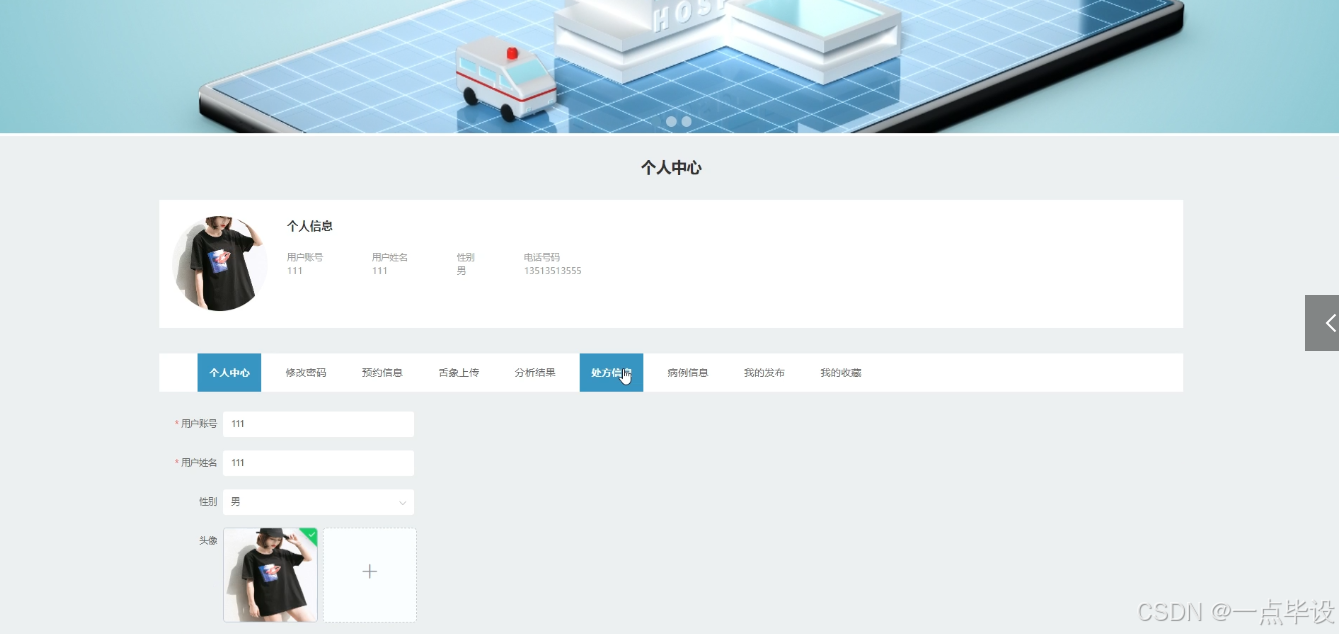Select the left carousel indicator dot
The width and height of the screenshot is (1339, 634).
coord(671,121)
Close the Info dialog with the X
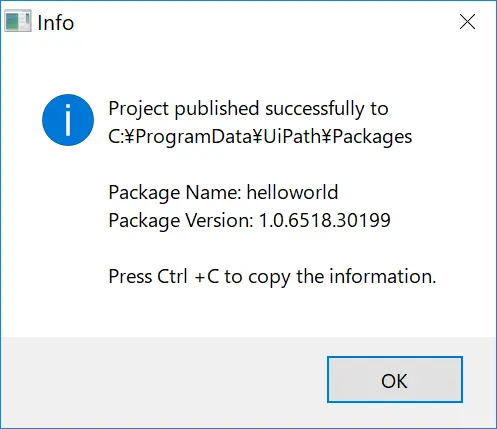This screenshot has height=429, width=497. pyautogui.click(x=467, y=22)

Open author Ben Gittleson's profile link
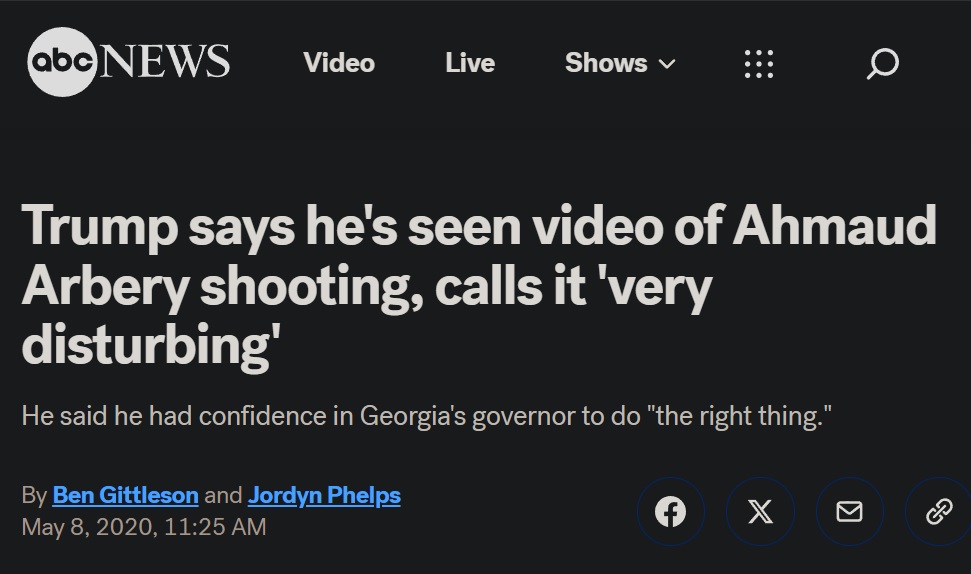(x=125, y=495)
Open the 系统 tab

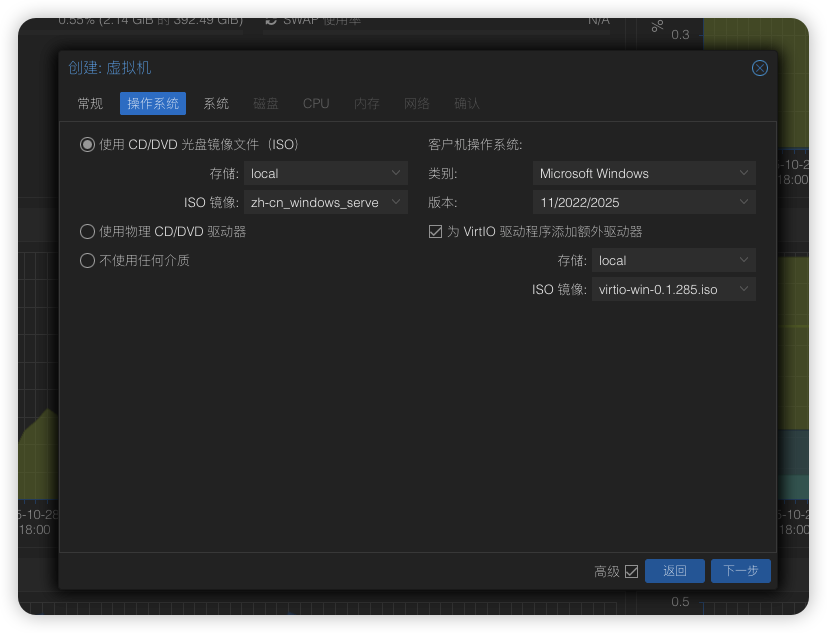216,103
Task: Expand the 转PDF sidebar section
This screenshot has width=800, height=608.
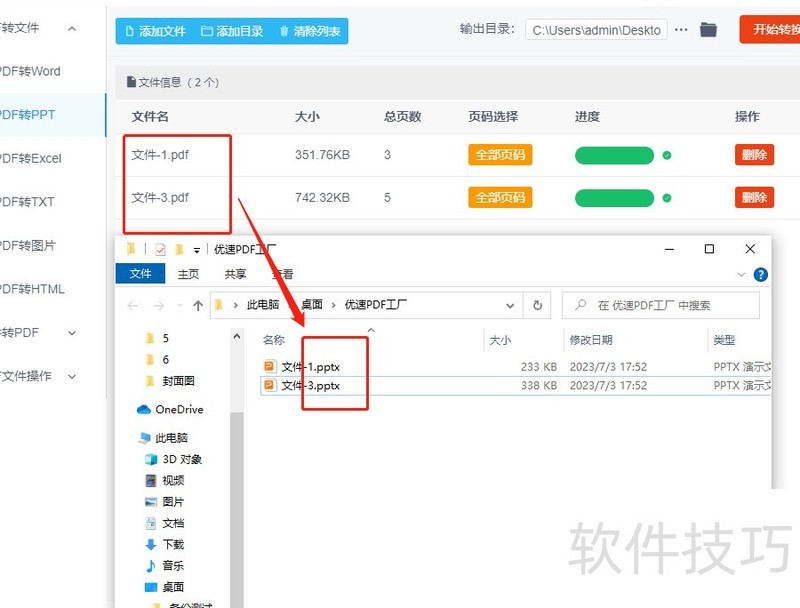Action: (70, 333)
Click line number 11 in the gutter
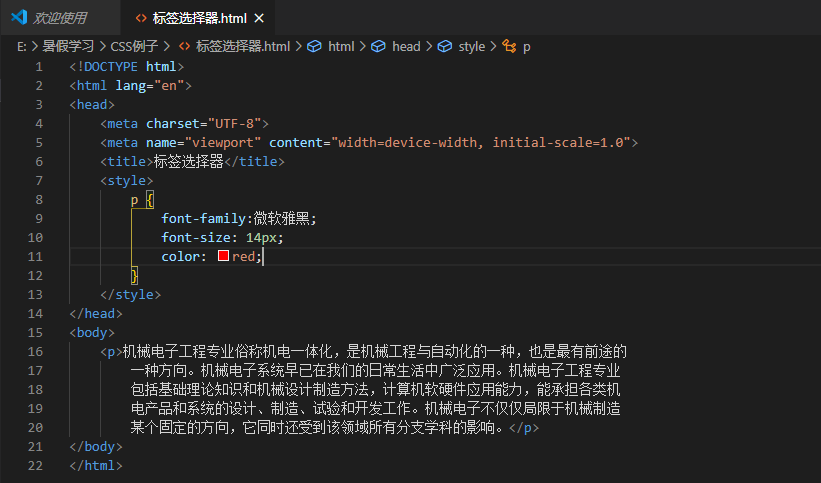 tap(35, 257)
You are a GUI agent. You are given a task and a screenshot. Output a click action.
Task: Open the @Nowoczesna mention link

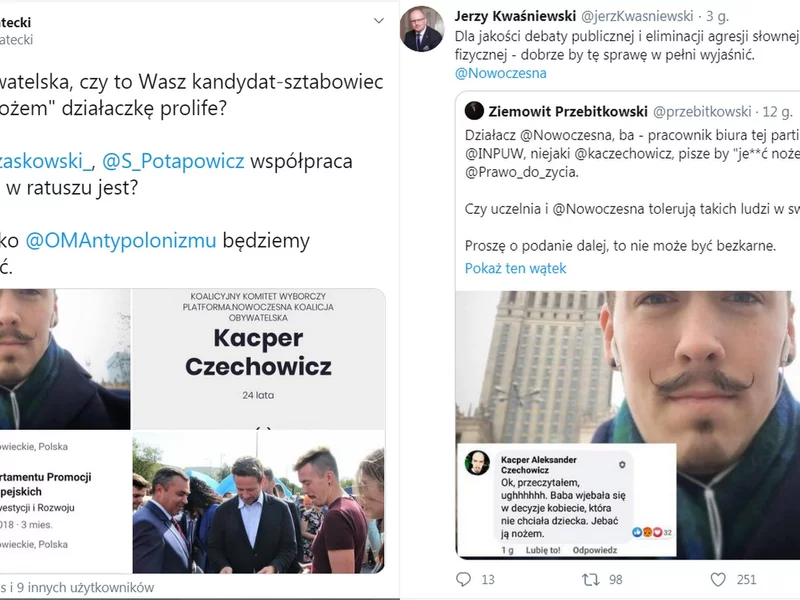point(501,73)
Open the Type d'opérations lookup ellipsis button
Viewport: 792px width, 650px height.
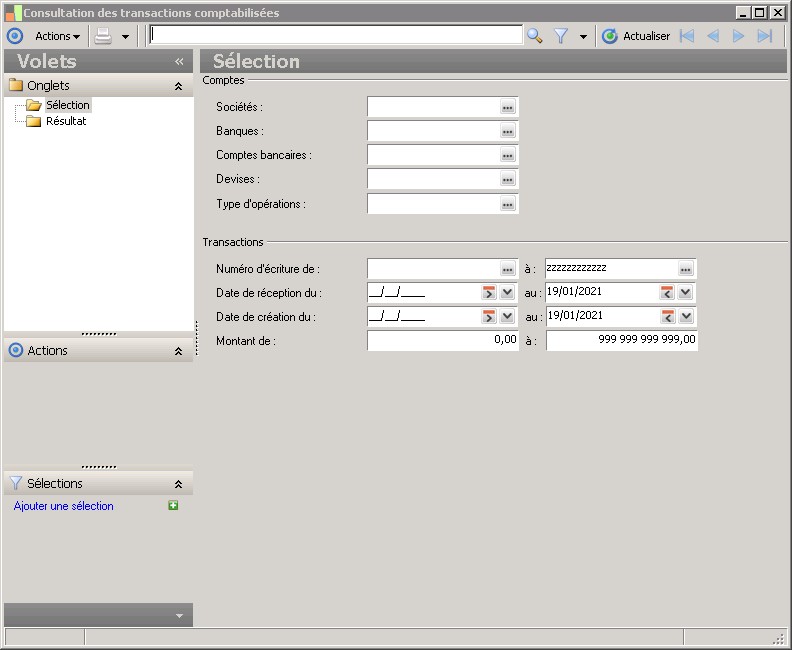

════════════════════

■ TASK REQUIREMENTS ■
Reproduce the stretch of entries from the line that reads "Click line number 11 in the gutter" through the end of the entries, with "Open" swapped for "Select" and nothing else changed. Leave the pictures out.

■ CORRECT OUTPUT ■
Click line number 11 in the gutter
 tap(35, 257)
You are a GUI agent. You are given a task and a screenshot. Output a click action.
Task: Select the @Nowoczesna mention link

point(501,73)
Select the Type d'opérations lookup ellipsis button
Viewport: 792px width, 650px height.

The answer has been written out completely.